Do You Need the Redundancy?
SaaS service desks are extremely reliable and will never go down (except under very unusual circumstances). But as any IT director can tell you, there’s no such thing as a useless redundancy system. While the phone definitely should not be your main point of contact, it may be useful at certain points or with certain personnel. However, it does become a cost-benefit question: How often do you use the phone? Does having a number make sense under your phone system?
Do You Have Far-Flung Users to Work With?
If you have a lot of employees on the road, or get tickets from traveling sales personnel and the like, having a contact phone number makes sense. If they’re in a location with terrible connectivity, it might be easier for them to call you than it is to use the Internet. This issue will become less prominent over time as broadband expands and technology makes getting online simpler and easier no matter where you are. But until that point, being able to be reached by multiple methods will be crucial to making sure everybody who needs your department can actually contact it.
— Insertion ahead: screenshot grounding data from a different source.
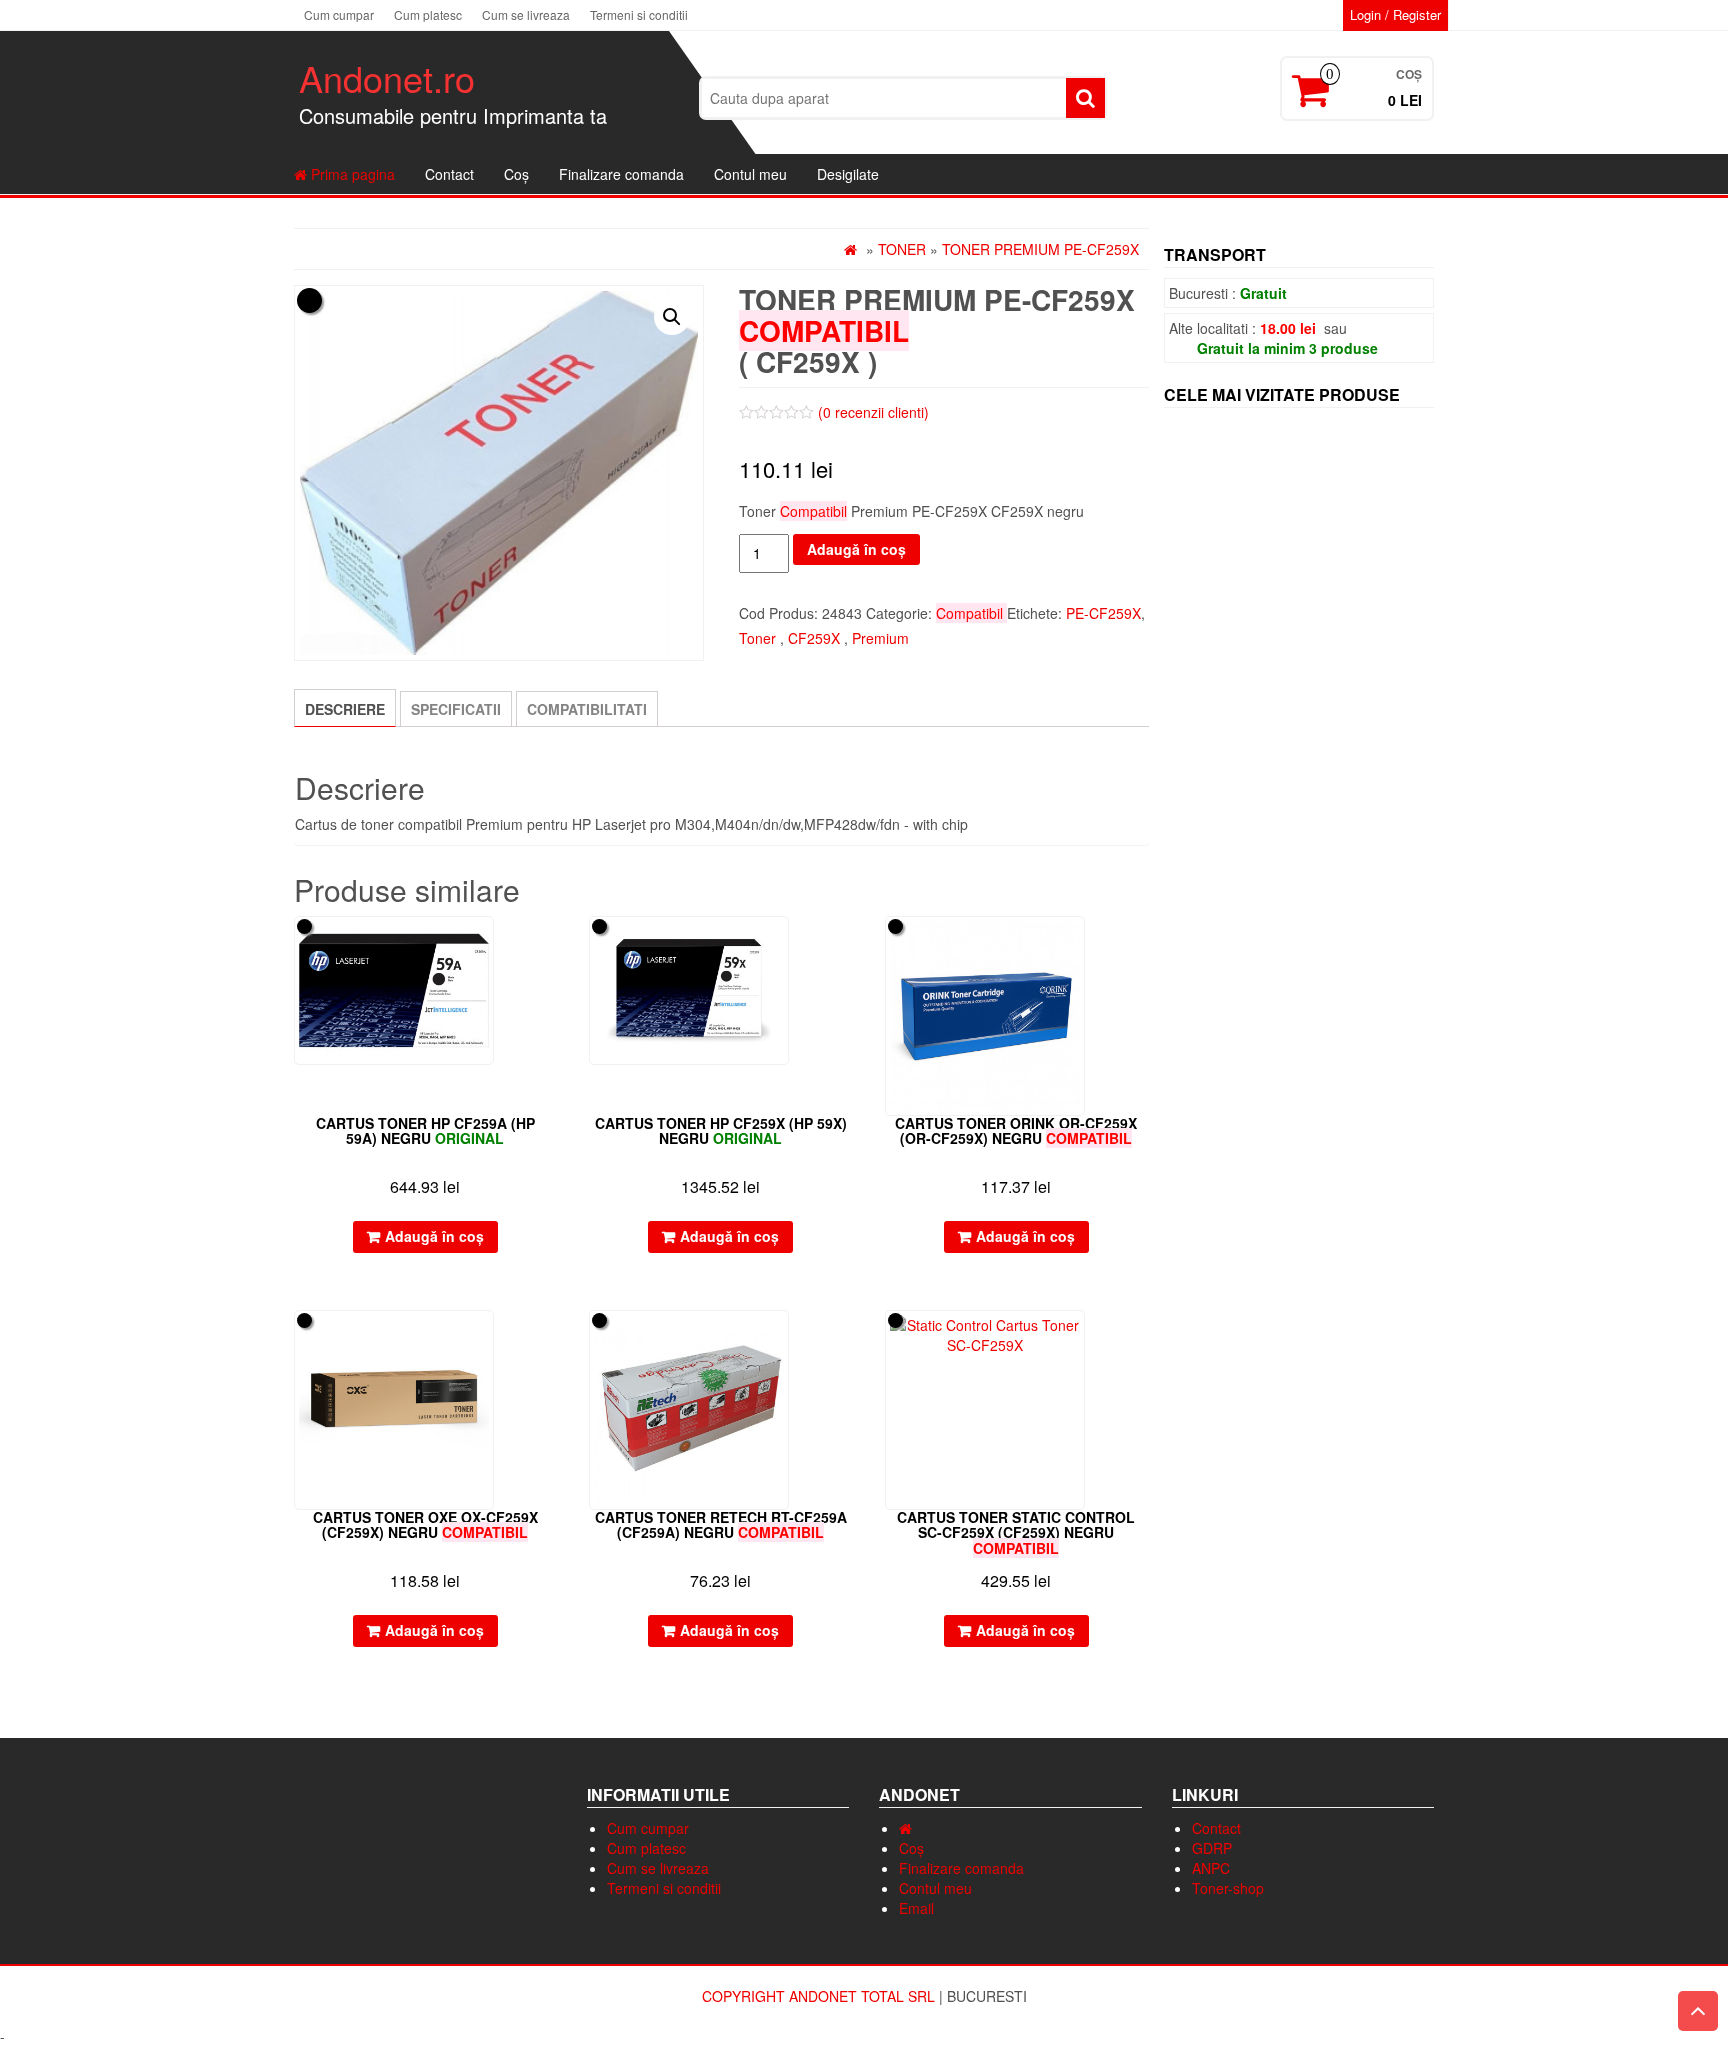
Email (916, 1908)
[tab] (345, 708)
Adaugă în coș (856, 549)
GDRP (1212, 1848)
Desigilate (848, 174)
Do You Need The Personal Touch?
Another useful aspect of using the phone is that while people may be perfectly happy to file a ticket using the system, they may want to talk to you about it. More often than not, part of the problem is that the user needs to vent and be heard. Having the ability to offer the personal touch to users who need it can make the difference between satisfied responses and having a meeting about how “impersonal” your desk comes off as.
Does It Already Fit In With Your Standard Office Equipment?
It’s also worth looking at what technologies you use that may be able to fill in for the phone squatting on your desk. For example, if everybody in your department has a company-issued smartphone in the first place, having numbers available just makes sense. Or, if you use Skype and VoIP systems such as Google Voice, having a publicly-available contact certainly can’t hurt.
That said, if you do have phone numbers, follow best practices: Limit their use only to those who need them; do not post it on your intranet website or as a contact; and encourage callers to file over your SaaS system.